* _PROBLEMS_:
a – Transcribe the passage on managing risk, starting with "The 2009 World" and going on through "trigger still more.".
b – According to the passage on managing risk, what standard practice is often not prudent?

* _EXTRACTED TEXT_:
☆ ☆ ☆ ☆ ☆ ☆ ☆
The recent financial crisis has forced us all to come to grips with a fundamental reality of managing risk:  You can only expect to receive exceptional returns if you are willing to take exceptional risks.   As a number of recent books and articles have shown, the standard practice of assuming a "normal distribution" of independent risks is often not prudent.  What appear to be very rare, but totally cataclysmic events, occur far more frequently than most people want to admit, and those risks tend to cluster in ways that few take seriously beforehand.

The 2009 World Economic Forum in Davos, Switzerland1 focused heavily on this reality and on new ways of thinking about risk management on a global basis.  As the attendees learned, individuals, firms, and countries need to think not only in terms of isolated risks, but in terms of interdependent risks.  That is, planning for the ways risk factors often interact like a set of dominoes; one triggers others, and those trigger still more.
☆ ☆ ☆ ☆ ☆ ☆ ☆
* _COLLECTED DATA_:

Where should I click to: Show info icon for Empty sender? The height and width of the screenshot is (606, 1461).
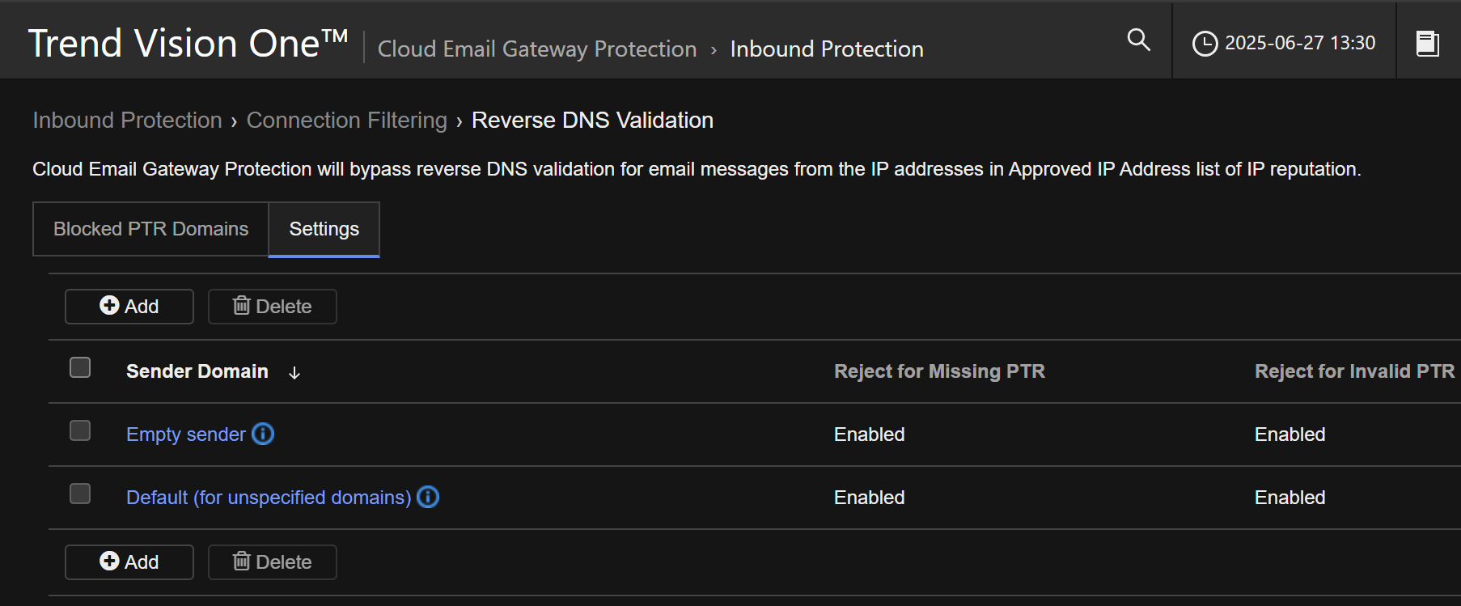(x=263, y=434)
☆ ☆ ☆ ☆ ☆ ☆ ☆
* _RESULTS FOR THE EXERCISE_:
a –
The 2009 World Economic Forum in Davos, Switzerland1 focused heavily on this reality and on new ways of thinking about risk management on a global basis.  As the attendees learned, individuals, firms, and countries need to think not only in terms of isolated risks, but in terms of interdependent risks.  That is, planning for the ways risk factors often interact like a set of dominoes; one triggers others, and those trigger still more.

b – Assuming a "normal distribution" of independent risks is often not prudent.